● Brano:
□ □ □ □
Oltre il guado

Ascoltando i rumori del bosco Bianchini ci trasporta oltre il guado, su un terreno carico di oscuri anatemi e maligni fantasmi

“Scrutando in quella profonda oscurità, rimasi a lungo, stupito, impaurito,

sospettoso, sognando sogni che nessun mortale mai ha osato sognare,

ma il silenzio rimase intatto, e l’oscurità non diede nessun segno di vita.”

Edgar Allan Poe, Il Corvo.

Oltre il fiume...oltre il guado che a terra si stende lasciando sulle orme il predominio dell’Impronta, qui dominano il bosco ed i suoi fantasmi, anime a cui è stato occluso il cielo, anime incapaci di attraversare quella fitta cortina fatta di legno e rami, che sembrano abbracciarsi, respingersi o riuscire a far paura. Una ragnatela di braccia che divide lo sguardo umano in porzioni di nebbia, in raffiche di vento, in giochi di pioggia. Animali selvatici, villaggi abbandonati, case cariche di ombre e cattivi presagi. Il bosco, sterminato immenso e vivo e l’uomo, unico animale senziente, solo, isolato nell’ombra più oscura della notte, più buia, più viva, più notte.
□ □ □ □
● Azioni richieste:
a. Riporta tutte le righe dei record in cui compare la parola "should", distinguendo tra maiuscole e minuscole.
b. Completa il brano sul bosco oltre il guado, proseguendo dall'ultima frase.
□ □ □ □
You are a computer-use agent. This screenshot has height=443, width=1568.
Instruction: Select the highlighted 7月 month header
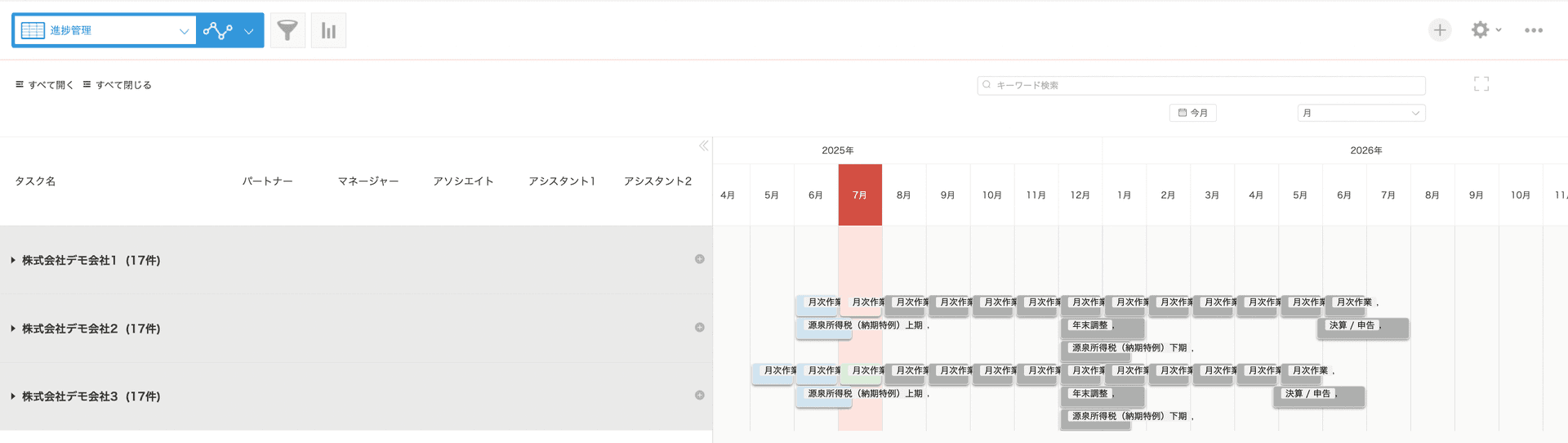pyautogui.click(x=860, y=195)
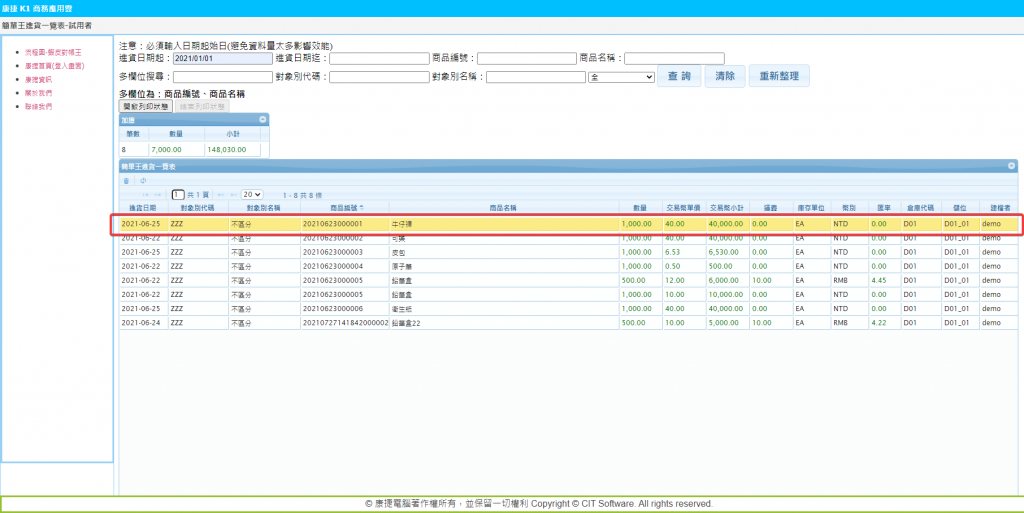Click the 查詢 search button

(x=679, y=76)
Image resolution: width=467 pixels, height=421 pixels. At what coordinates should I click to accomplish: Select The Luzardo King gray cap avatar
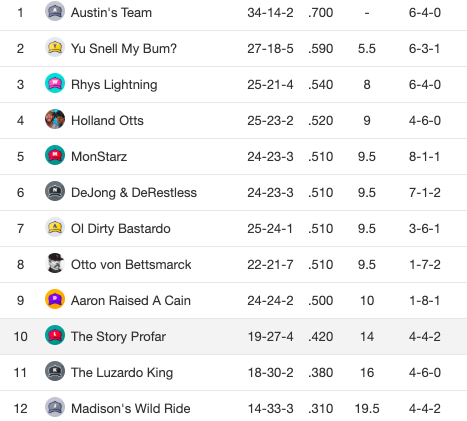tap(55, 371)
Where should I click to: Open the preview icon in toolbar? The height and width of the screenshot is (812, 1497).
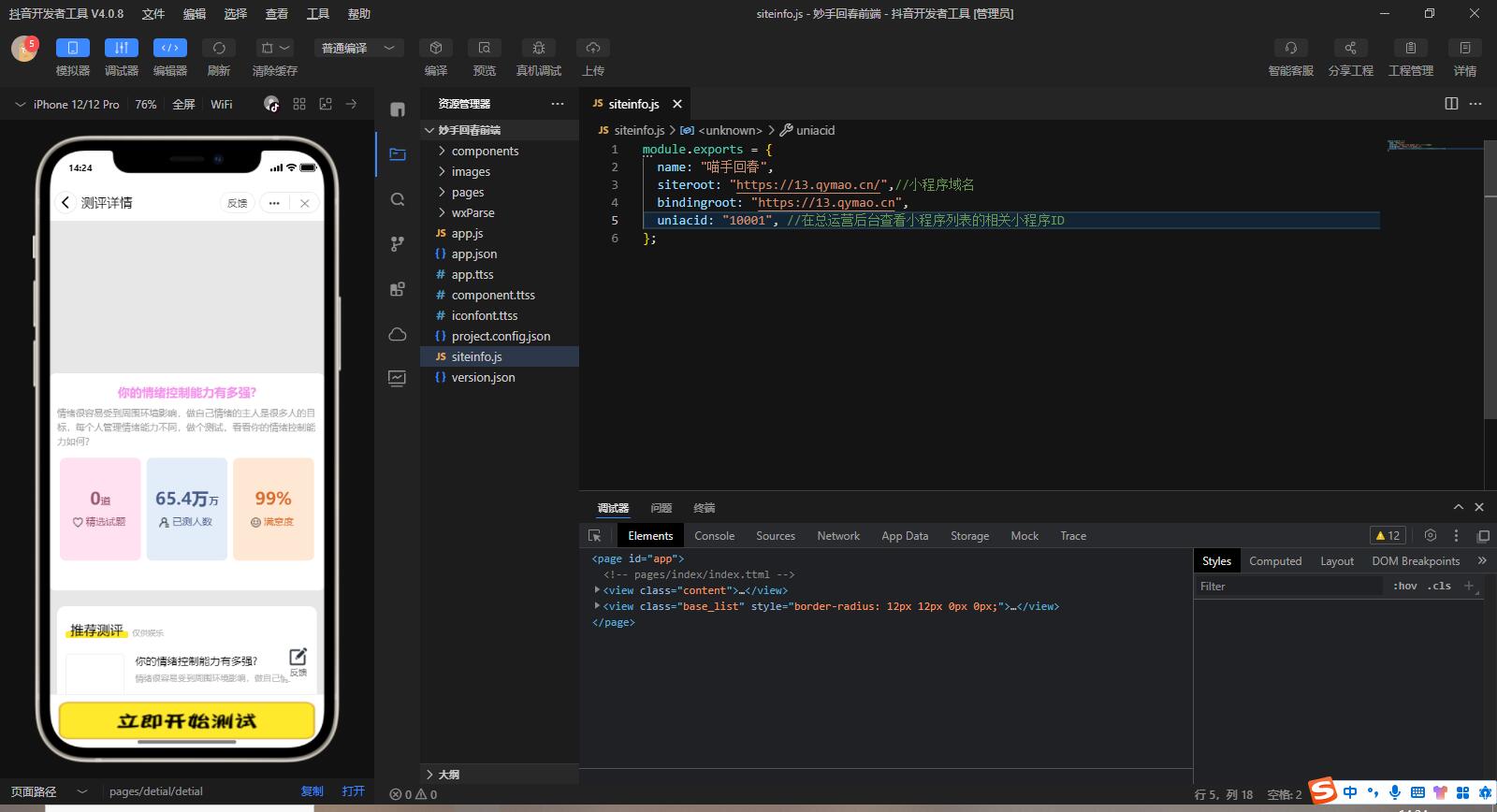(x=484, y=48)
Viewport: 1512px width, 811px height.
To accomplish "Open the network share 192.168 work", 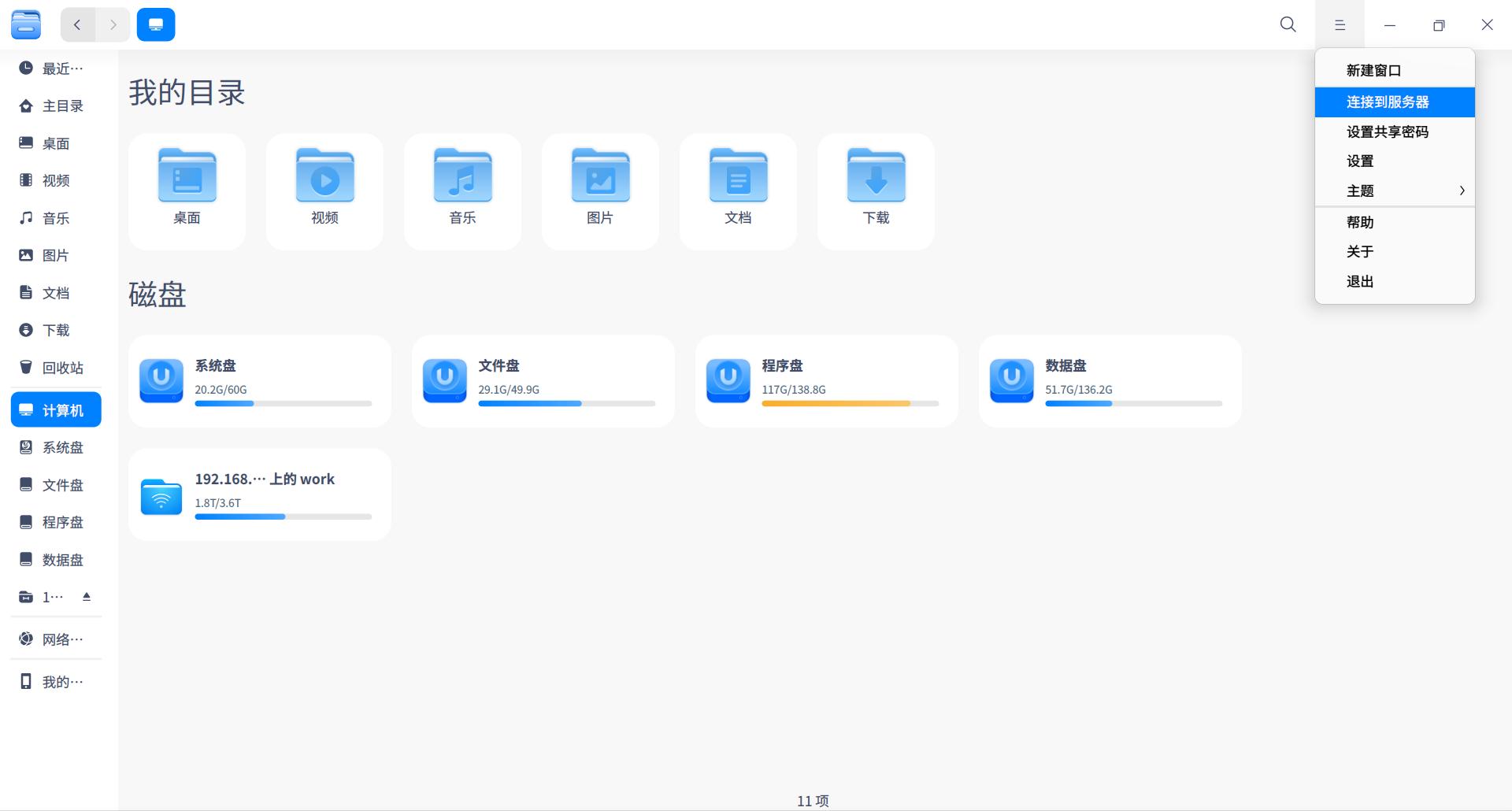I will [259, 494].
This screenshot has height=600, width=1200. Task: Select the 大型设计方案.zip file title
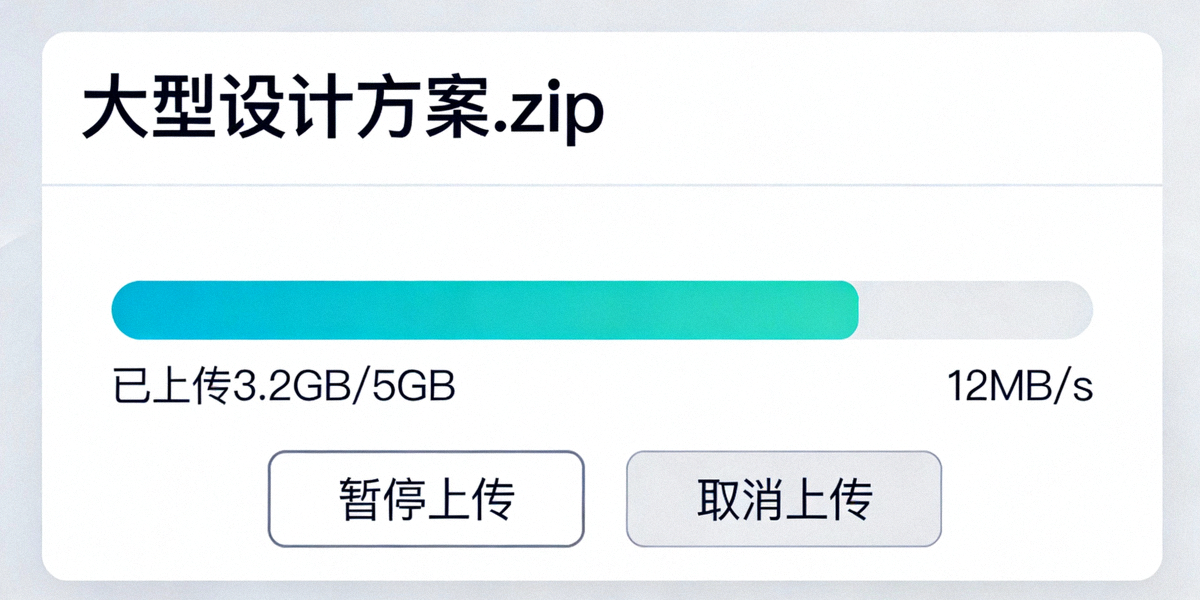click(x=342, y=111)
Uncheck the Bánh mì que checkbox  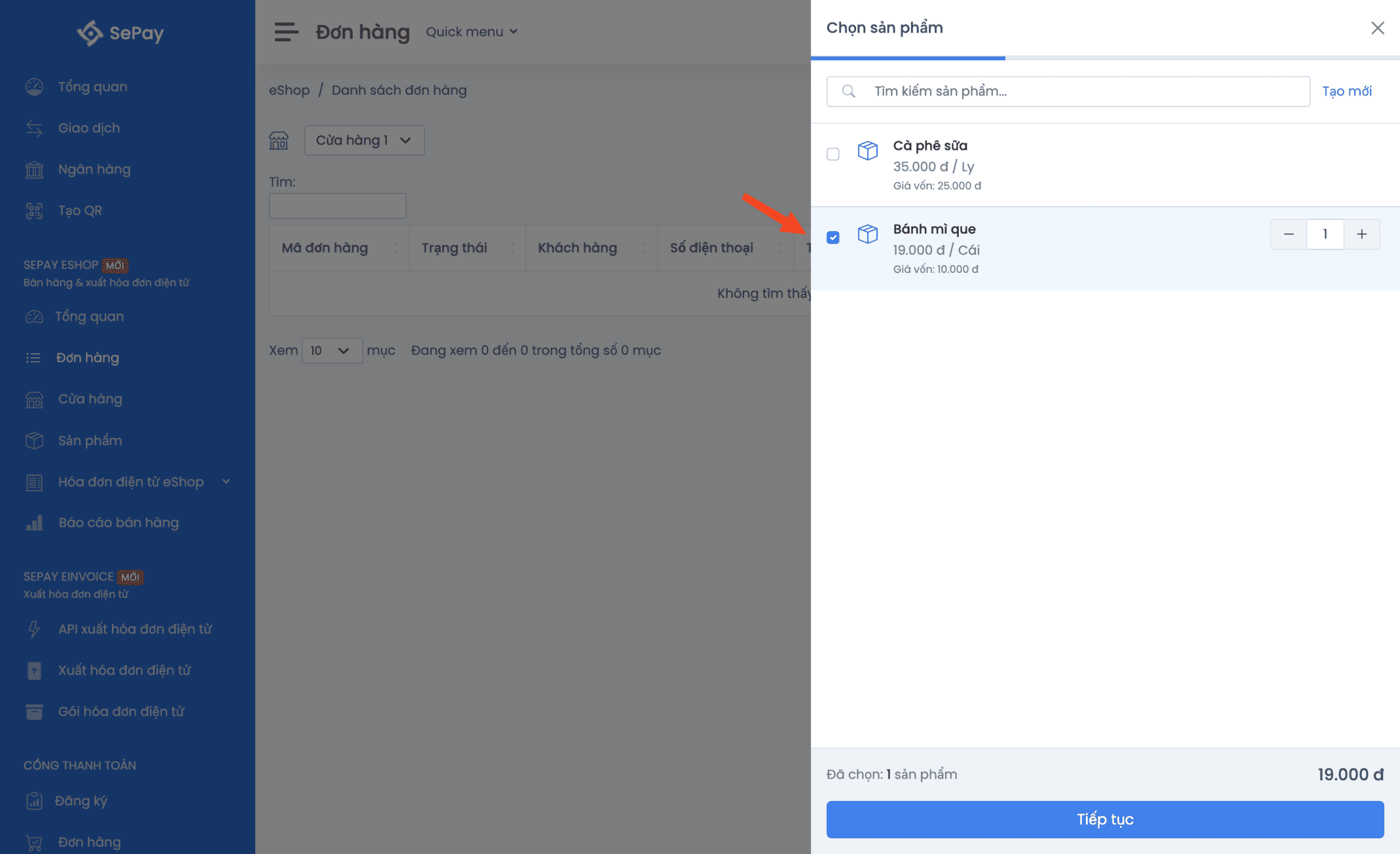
□ □ □ □
● Risultati dell'esercizio:
a.
Image resolution: width=467 pixels, height=421 pixels. At what coordinates should I click to accomplish: Select The Luzardo King gray cap avatar
Where should I click to: Open the preview icon in toolbar? The height and width of the screenshot is (812, 1497).

b.
Stiamo parlando di una zona geografica ben precisa, di quel nord Italia che confina con la Slovenia, luogo di boschi, e di un regista in particolare, Lorenzo Bianchini, udinese, che presenta quest’anno l’opera più matura nella sua quasi ventennale filmografia: Oltre il guado (Across the River); riscuotendo unanimi plausi e premi nei più prestigiosi festival europei ed italiani. Un’eminenza, Bianchini, nel mondo underground del cinema horror nostrano, un vate della paura e della tensione, talentuoso regista fin dalle sue prime opere (Lidìs cuadrate di trè, Custodes Bestiae, Film Sporco), realizzate con due soldi ed in dialetto friulano, ma confezionate bene, degni esempi di tensione fatta in casa. Percorso proseguito con opere di spessore differente, attuate attraverso delle produzioni più consistenti, professionali, con le quali il regista riesce a dare maggiore corposità e credibilità agli sperimenti del terrore realizzati nei primi anni della sua carriera. Sono gli anni di Occhi, lungometraggio per certi versi affine a quest’ultimo, dove si intravedono già chiaramente gli omaggi ad un cinema che Bianchini conosce ed ama, come il primo Avati, che con il suo La casa con le finestre che ridono, gialleggia con la provincia, luogo distante, attraente, nero. Ed è lo stesso Bianchini che mette la provincia al centro del suo interesse orrorifico, il suo dialetto friulano ne è una prova, certo ostico per chi non ne conosce le proprie idiosincrasie, ma anche affascinante, in quanto portatore di realtà filmica, quasi documentale, quasi studio antropologico della sua regione d’appartenenza. Il dialetto usato come fattore di verismo in lavori che hanno a che fare con l’ignoto, l’inconoscibile ed il mostruoso, sono una sottolineatura d’origine in funzione di una verosimiglianza che in lavori di genere come questi, molto spesso con budget striminziti, è difficile da trovare. Verosimiglianza, dialetto, paura, parole queste d’ordine, per un regista come Bianchini, che valgono tanto quanto il massimo comune denominatore della suggestione, del suggerimento della paura anziché dell’uso del mostruoso mostrato (fattore importante più nei primi lavori che negli ultimi).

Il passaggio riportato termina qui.